The word "will" occurs in some of the lines below; copy each of those lines.

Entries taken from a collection

*** Block opens ***

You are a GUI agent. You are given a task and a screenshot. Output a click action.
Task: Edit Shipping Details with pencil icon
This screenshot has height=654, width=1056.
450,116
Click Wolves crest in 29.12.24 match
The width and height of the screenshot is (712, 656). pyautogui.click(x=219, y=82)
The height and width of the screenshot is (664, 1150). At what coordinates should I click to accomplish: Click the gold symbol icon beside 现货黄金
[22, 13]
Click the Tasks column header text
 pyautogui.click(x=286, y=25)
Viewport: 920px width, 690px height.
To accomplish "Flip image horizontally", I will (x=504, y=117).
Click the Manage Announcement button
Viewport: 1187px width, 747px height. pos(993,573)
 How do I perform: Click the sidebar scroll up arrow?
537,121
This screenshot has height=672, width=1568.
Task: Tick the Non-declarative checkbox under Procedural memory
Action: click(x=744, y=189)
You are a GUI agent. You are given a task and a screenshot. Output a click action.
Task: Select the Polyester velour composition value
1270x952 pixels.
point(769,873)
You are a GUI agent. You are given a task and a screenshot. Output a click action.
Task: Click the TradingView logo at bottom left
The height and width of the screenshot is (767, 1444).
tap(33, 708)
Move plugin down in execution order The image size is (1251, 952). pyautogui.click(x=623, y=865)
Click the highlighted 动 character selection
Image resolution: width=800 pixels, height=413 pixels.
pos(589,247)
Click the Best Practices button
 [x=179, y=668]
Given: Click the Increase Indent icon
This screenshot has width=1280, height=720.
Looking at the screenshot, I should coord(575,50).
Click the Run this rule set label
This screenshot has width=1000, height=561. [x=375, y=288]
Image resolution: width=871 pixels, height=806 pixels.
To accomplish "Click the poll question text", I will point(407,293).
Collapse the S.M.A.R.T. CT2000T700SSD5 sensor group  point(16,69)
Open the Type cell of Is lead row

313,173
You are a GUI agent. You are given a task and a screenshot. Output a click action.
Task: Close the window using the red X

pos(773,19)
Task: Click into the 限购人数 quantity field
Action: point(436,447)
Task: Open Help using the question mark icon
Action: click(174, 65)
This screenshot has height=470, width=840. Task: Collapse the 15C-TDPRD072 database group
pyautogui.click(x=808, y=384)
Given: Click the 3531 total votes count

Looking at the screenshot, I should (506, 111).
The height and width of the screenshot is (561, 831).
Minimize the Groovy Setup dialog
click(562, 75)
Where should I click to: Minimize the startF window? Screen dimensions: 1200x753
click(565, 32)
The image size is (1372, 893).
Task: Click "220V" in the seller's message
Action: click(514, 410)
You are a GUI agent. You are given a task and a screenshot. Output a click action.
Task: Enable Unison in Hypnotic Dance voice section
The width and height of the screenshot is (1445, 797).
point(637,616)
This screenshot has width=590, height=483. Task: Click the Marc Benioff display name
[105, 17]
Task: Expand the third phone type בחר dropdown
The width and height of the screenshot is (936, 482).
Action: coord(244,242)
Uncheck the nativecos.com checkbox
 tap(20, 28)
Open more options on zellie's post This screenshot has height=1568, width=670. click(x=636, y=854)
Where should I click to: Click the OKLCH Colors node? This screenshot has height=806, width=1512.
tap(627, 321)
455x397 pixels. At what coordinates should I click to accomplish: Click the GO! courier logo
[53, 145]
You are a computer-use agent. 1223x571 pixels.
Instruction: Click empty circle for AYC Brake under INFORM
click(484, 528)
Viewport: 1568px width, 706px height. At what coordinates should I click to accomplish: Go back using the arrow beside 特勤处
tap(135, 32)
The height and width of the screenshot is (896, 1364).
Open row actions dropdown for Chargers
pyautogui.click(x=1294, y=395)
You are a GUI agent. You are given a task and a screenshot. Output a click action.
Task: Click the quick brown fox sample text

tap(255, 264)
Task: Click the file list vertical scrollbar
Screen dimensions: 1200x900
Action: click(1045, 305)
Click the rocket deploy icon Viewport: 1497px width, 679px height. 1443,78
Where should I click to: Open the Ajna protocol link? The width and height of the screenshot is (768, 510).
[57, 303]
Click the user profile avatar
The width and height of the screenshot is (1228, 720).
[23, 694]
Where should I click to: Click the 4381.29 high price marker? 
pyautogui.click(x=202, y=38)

*** Block closes ***

§ **Task output**
To accomplish "Flip image horizontally", I will (x=504, y=117).
To accomplish "Click the poll question text", I will point(407,293).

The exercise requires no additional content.